Affable, blokeish, pint-in-a-pub, kickaround-in-the-park Simon Pegg. Even when he was playing Scotty in Star Trek he was still likeable Simon Pegg. From talking to someone who worked with him on one of the “Cornetto Trilogy” (Shaun of the Dead, Hot Fuzz, The World’s End), he is actually like that in real life. What you see is what you get – smart, geeky, funny, relatable.
It comes as a shock to see him acting. In Lost Transmissions he’s a nervy record producer called Theo, life and soul of the party, a survivor of some 1990s band who now lives with his fellow Brit expats out in LA – they’ve made it.
Theo is such a force of nature that having coaxed/encouraged/bullied Hannah (Juno Temple) to sing with him at the piano at a party, somehow, in short order, he’s turned her into a songwriter so hot that music megastar Dana Lee (Alexandra Daddario, doing a version of Katy Perry) is begging Hannah for her next hit. Hannah has made it too.
But all is not well with Theo. Unlike Hannah, who admits to having been on meds for years, Theo secretly relies heavily on anti-psychotics, and periodically – as all Theo’s oldest friends tell her – he’ll come off them and go banzai.
And that’s what happens in Lost Transmissions. Theo comes off the meds, becomes psychotic/schizophrenic and resists all attempts to go back on them, because of the effect they have on his creativity. The lost transmissions of the title aren’t just the detuned radio signals which the med-free Theo fancies are speaking to him, but the synapses in his brain that fail to fire when he’s on the drugs.
Lost Transmissions looks at first like a Star Is Born movie – she’s on the upswing, he’s on the way out – and it also looks like it’s about Hannah. But in fact it’s really about Theo going awol on the drugs in LA and Hannah – because of the debt she feels to him – trying to either chivvy him back onto the drugs or into a hospital.

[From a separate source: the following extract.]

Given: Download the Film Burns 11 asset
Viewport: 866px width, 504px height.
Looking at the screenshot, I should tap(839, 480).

This switch in focus is unsettling and takes a while to get used to. One minute this shy mousey young woman is going from nowhere to world-famous songwriter, the next the film tells us it’s not actually about her at all? It’s bizarre.

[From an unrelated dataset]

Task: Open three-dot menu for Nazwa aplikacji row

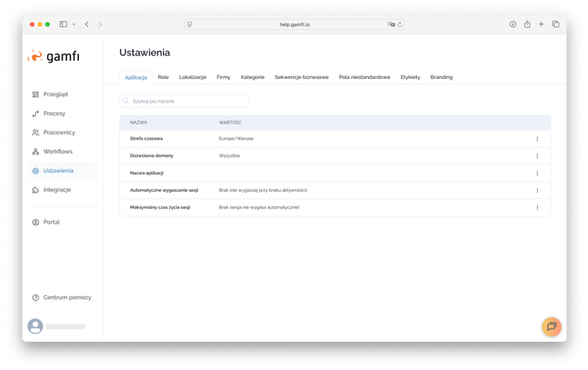Action: [537, 173]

It feels like there’s a whole film missing here. Maybe that’s what writer/director Katharine O’Brien wants to say – mental illness is a hijacker – and it would explain her subjectively nervous camera when Theo is at the height of his delusional rages, and Hannah is trying (and failing) to find him adequate treatment in the underfunded public health system.
Whatever the rationale, the film runs out of dramatic puff before the end, having devolved into a pattern of Theo running off and Hannah finding him another dodgy milieu – the pool at a swish LA party with a couple of young women off their minds on recreational drugs, or a refuge for down and outs eating soup.
Through it all Simon Pegg is brilliant, extraordinary, so is Juno Temple, even though the film shortchanges her and in particular her character, who has mental health issues of her own, let’s not forget. Having been introduced early on, both Hannah and her psychological problems are quietly forgotten, another lost transmission.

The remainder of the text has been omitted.